- Born: 22 July 1924 Le Havre, France
- Died: 2 December 1987 (aged 63) Paris, France
- Occupation: Actor
- Years active: 1949–1988 (film & TV)

= Hubert Noël =

French film actor (1924–1987)

Hubert Noël (1924–1987) was a French film actor.

== Biography ==
A student at the Cours Simon, he made his theatrical debut with Charles Dullin in L'Avare, then moved on to the Centre Dramatique de l'Est, the Théâtre du Vieux-Colombier and the Théâtre du Gymnase, with prestigious partners such as Marie Bell.

=== Career ===
An actor with a pleasing physique, he played secondary roles in films, often not very rewarding, as troubled, self-interested characters or superficial, fickle lovers. He played Philippe de Nevers in André Hunebelle's Le Bossu in 1959, Danielle Darrieux's lover in Julien Duvivier's Le Diable et les Dix Commandements in 1962, Marina Vlady's lover in Christian-Jaque's Les Bonnes Causes and Dany Carrel's lover in André Cayatte's Piège pour Cendrillon in 1965. From the 1970s onwards, he only appeared in third roles, such as a bank clerk in Nicolas Gessner's La Petite Fille au bout du chemin in 1976.

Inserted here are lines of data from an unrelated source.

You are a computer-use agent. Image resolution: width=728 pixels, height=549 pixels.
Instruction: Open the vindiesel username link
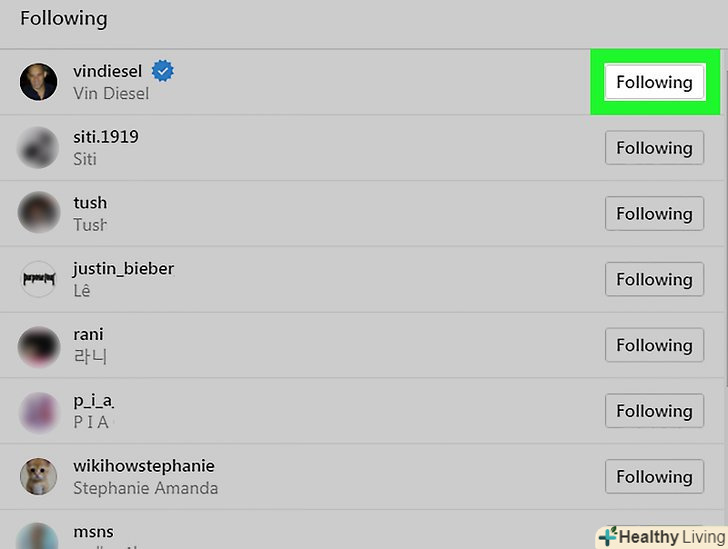(x=109, y=71)
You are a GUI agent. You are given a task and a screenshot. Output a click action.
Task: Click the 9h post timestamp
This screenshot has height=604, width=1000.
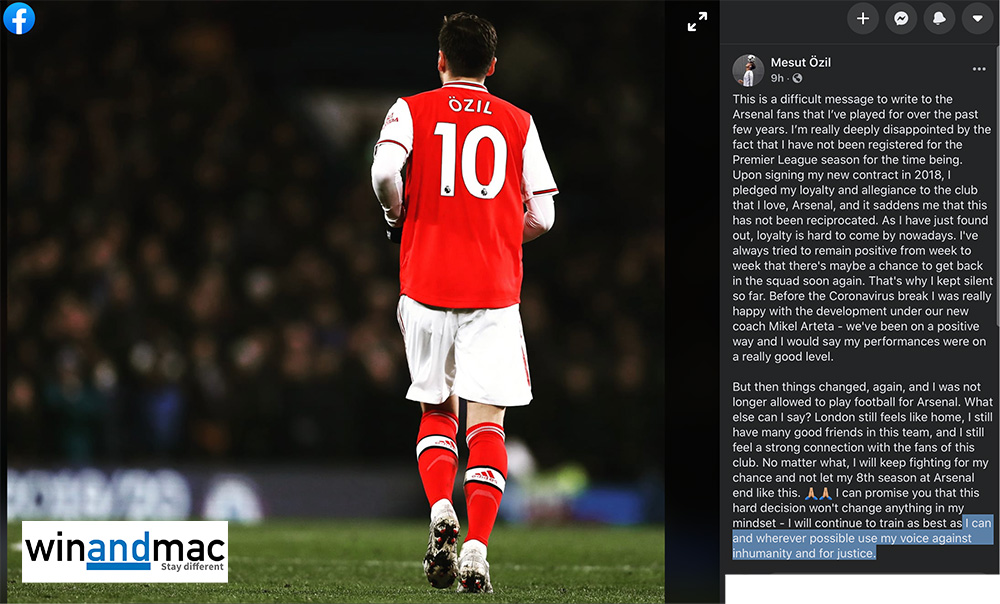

He specialized in dubbing, lending his voice to Tony Curtis, Elvis Presley and Gardner McKay in the TV series Aventures dans les îles, broadcast by Radiodiffusion-télévision française from February 11, 1961.

==Partial filmography==

- Forbidden to the Public (1949) - Bernard
- Darling Caroline (1951) - L'ami de Sallanches (uncredited)
- Monsieur Fabre (1951) - Le fiancé d'Antonia
- Crimson Curtain (1952)
- The Earrings of Madame de... (1953) - Henri de Maleville
- Le Chevalier de la nuit (1953) - L'amoureux
- Royal Affairs in Versailles (1954) - Un jeune seigneur (uncredited)
- The Secret of Helene Marimon (1954) - Un soldat
- The Red and the Black (1954)
- If Paris Were Told to Us (1956) - Un passant
- Marie Antoinette Queen of France (1956) - Un ami de Fersen (uncredited)
- La Traversée de Paris (1956) - Le gigolo arrêté (uncredited)
- Nathalie (1957) - Serge Lambert
- A Tale of Two Cities (1958) - Border Guard
- That Night (1958) - Gérald Martin
- Le Bossu (1959) - Philippe de Nevers
- Magnificent Sinner (1959) - Michel Dolgorouki
- Le bel âge (1960) - Hubert
- The Enemy General (1960) - Claude
- Coctail party (1960) - Pierre
- Boulevard (1960) - Le maquereau
- La morte-saison des amours (1961) - Hubert
- Le Miracle des loups (1961) - Narrator (uncredited)
- Famous Love Affairs (1961) - Eric (segment "Agnès Bernauer")
- The Devil and the Ten Commandments (1962) - L'amant de Clarisse (segment "Tes père et mère honoreras")
- Don't Tempt the Devil (1963) - L'amant de Catherine
- Devils of Darkness (1965) - Count Sinistre aka Armond du Molier
- Un mari à prix fixe (1965) - Norbert Besson
- Trap for Cinderella (1965) - François
- The Man from Interpol (1966) - Alec Suller
- Triple Cross (1966) - Von Runstedt's Aide de Camp
- The Little Girl Who Lives Down the Lane (1976) - Bank Clerk
- The Late Blossom (Le soleil se lève en retard) (1977)
- Cathy's Curse (1977) - Le docteur
- Panic (Panique) (1977)
- The Gypsy Warriors (1978) - Henry Deseau
- Madame Claude 2 (1981) - Gérald
- Les Misérables (1982) - Lafayette
- Stress (1984) - Client blessé
- American Dreamer (1984) - Doctor At Nightclub

==Bibliography==
- Brian McFarlane. Lance Comfort. Manchester University Press, 1999.